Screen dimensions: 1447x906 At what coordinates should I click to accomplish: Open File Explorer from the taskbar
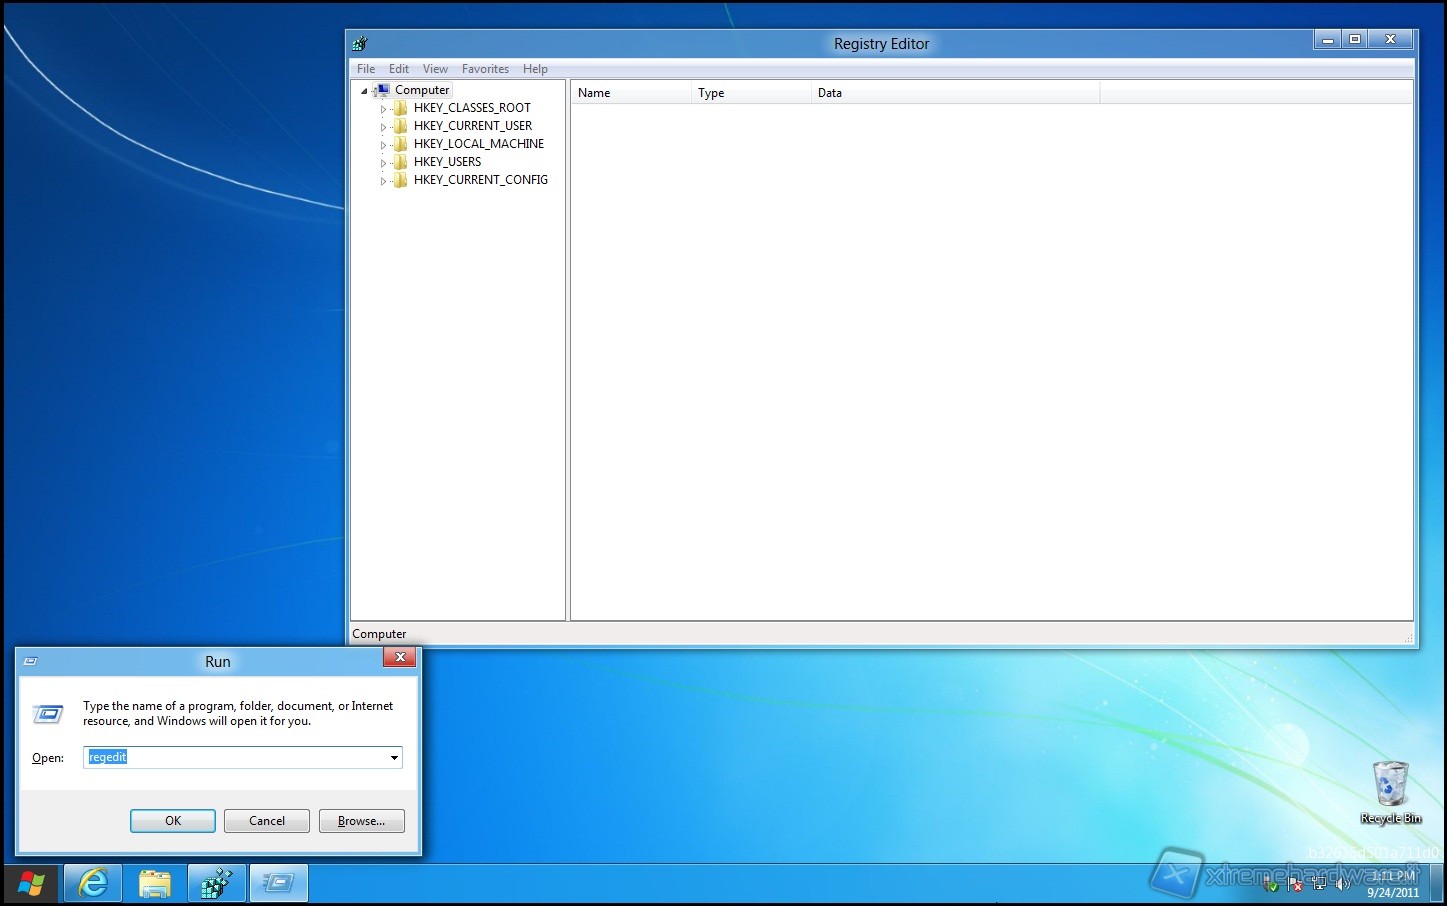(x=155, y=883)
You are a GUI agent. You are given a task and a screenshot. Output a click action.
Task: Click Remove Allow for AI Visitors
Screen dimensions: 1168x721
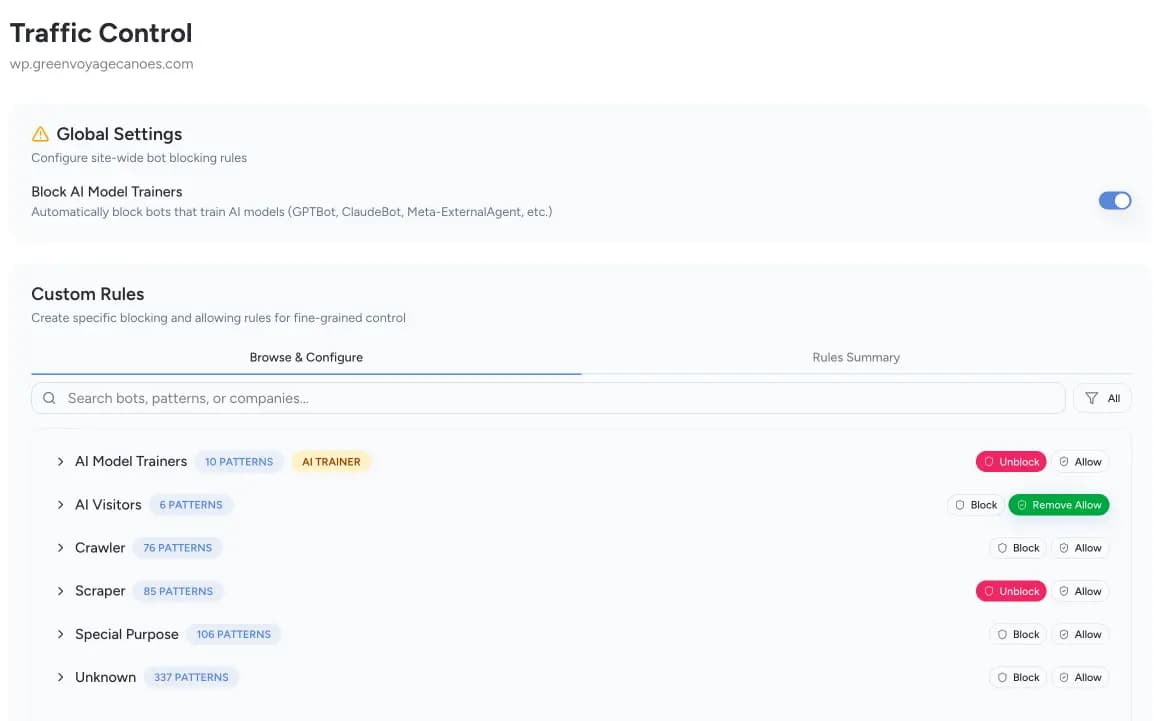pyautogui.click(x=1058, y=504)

————————

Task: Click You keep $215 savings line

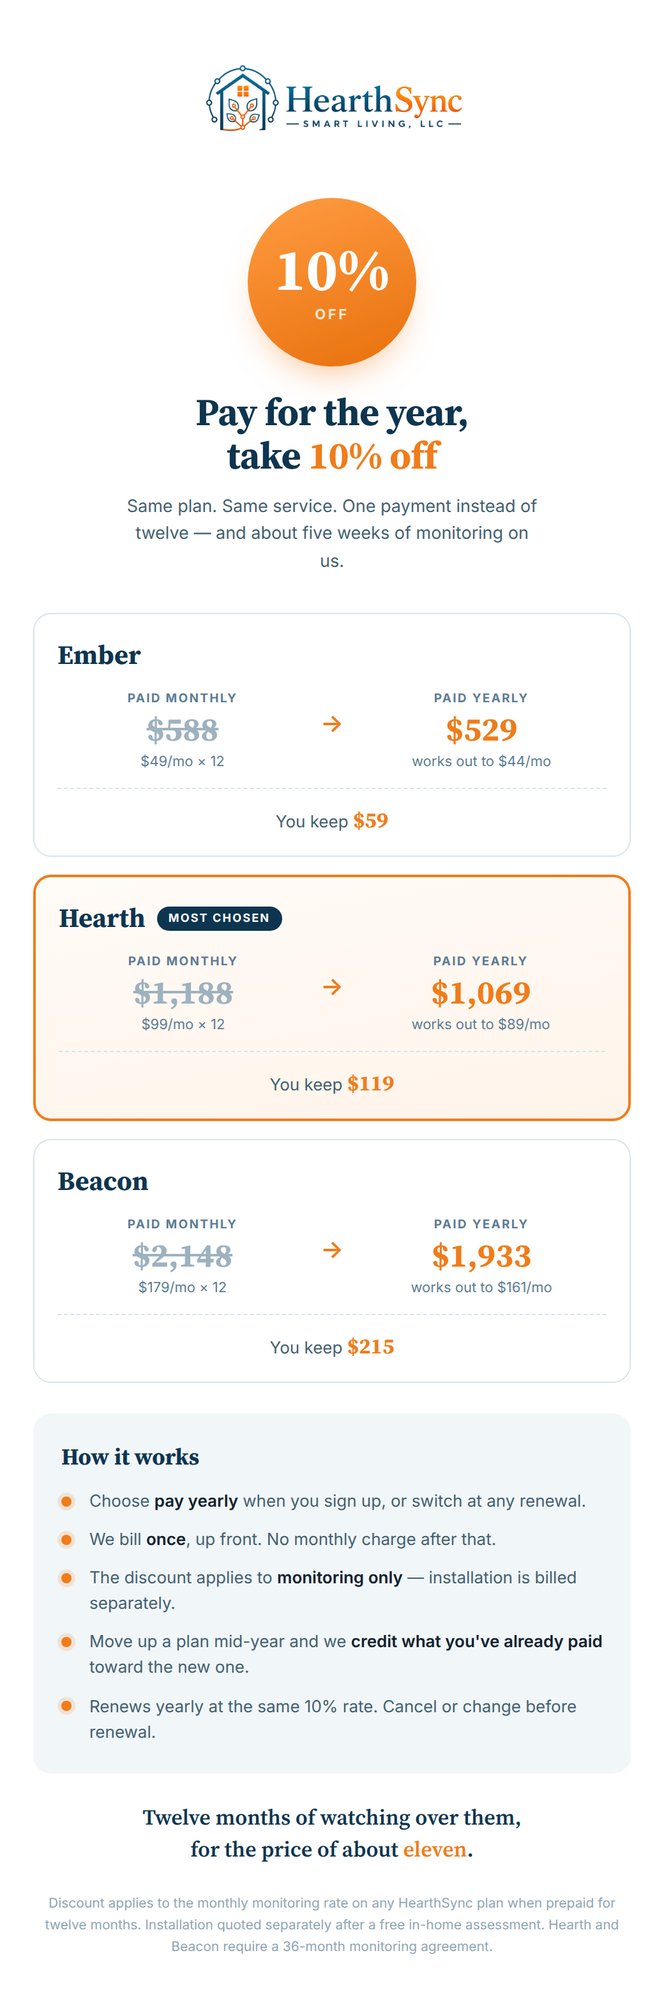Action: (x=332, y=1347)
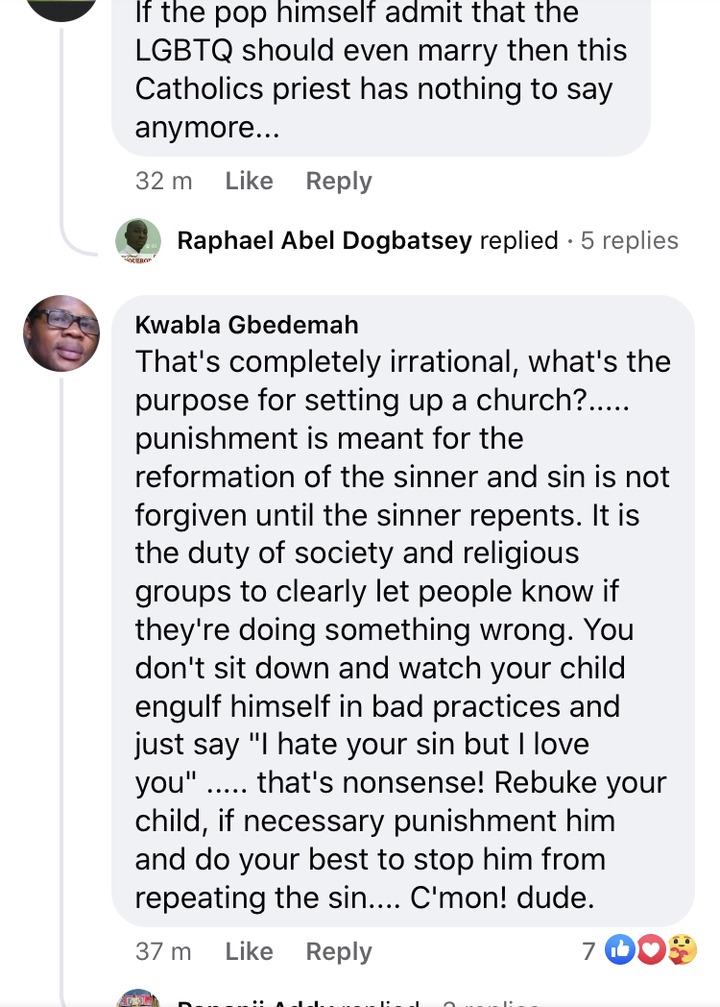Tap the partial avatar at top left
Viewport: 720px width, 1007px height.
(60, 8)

————————

* What the exercise asks *
Working from the data above, repeat exactly, and only, the lines that begin at the line containing "Screen dimensions: 1447x906" and stop after the line containing "You are a GUI"; pictures are not copied.

* Answer section *
Screen dimensions: 1447x906 At what coordinates should I click to accomplish: Open File Explorer from the taskbar
(x=155, y=883)
You are a GUI agent. You are given a task and a screenshot. Output a click action.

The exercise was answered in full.